┌──
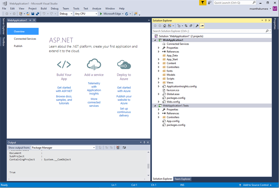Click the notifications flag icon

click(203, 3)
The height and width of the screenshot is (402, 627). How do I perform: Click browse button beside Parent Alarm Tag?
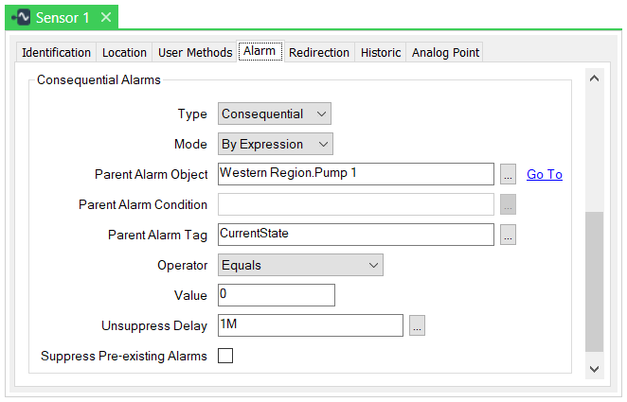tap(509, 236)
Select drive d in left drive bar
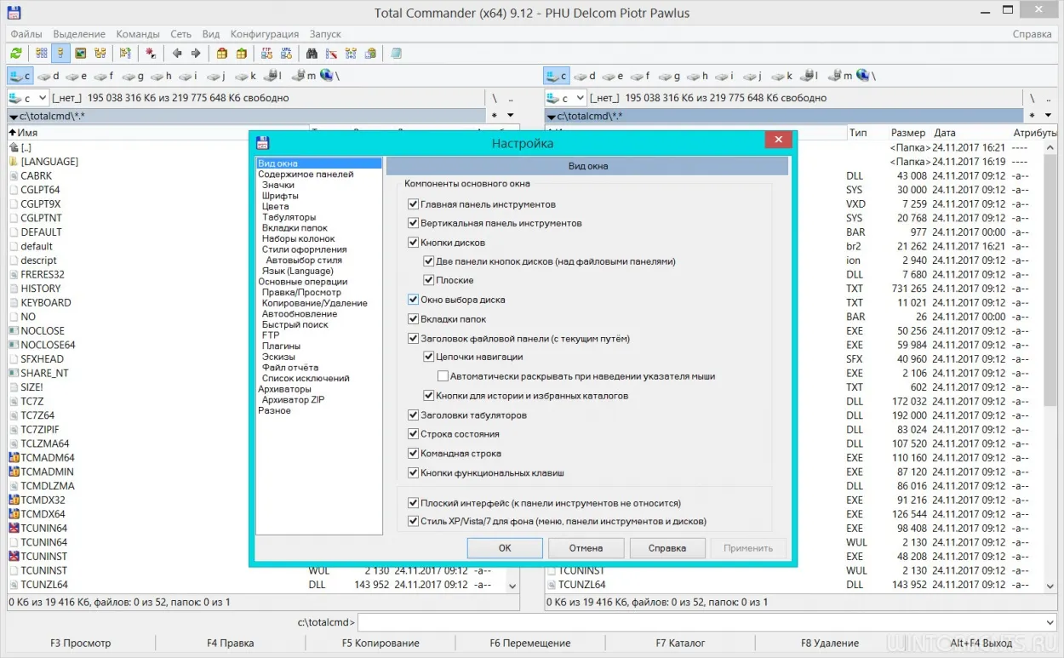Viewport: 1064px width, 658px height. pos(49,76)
└──
▸ **GIVEN INSTRUCTION**
Turn the records above into a Markdown table with two columns, No. and Line, giving each non-blank line its own numbered row. Leave the pictures out.

▸ **RESPONSE TO THIS TASK**
| No. | Line |
|---|---|
| 1 | Click the notifications flag icon |
| 2 | click(203, 3) |
| 3 | The height and width of the screenshot is (402, 627). How do I perform: Click browse button beside Parent Alarm Tag? |
| 4 | tap(509, 236) |
| 5 | Select drive d in left drive bar |
| 6 | Viewport: 1064px width, 658px height. pos(49,76) |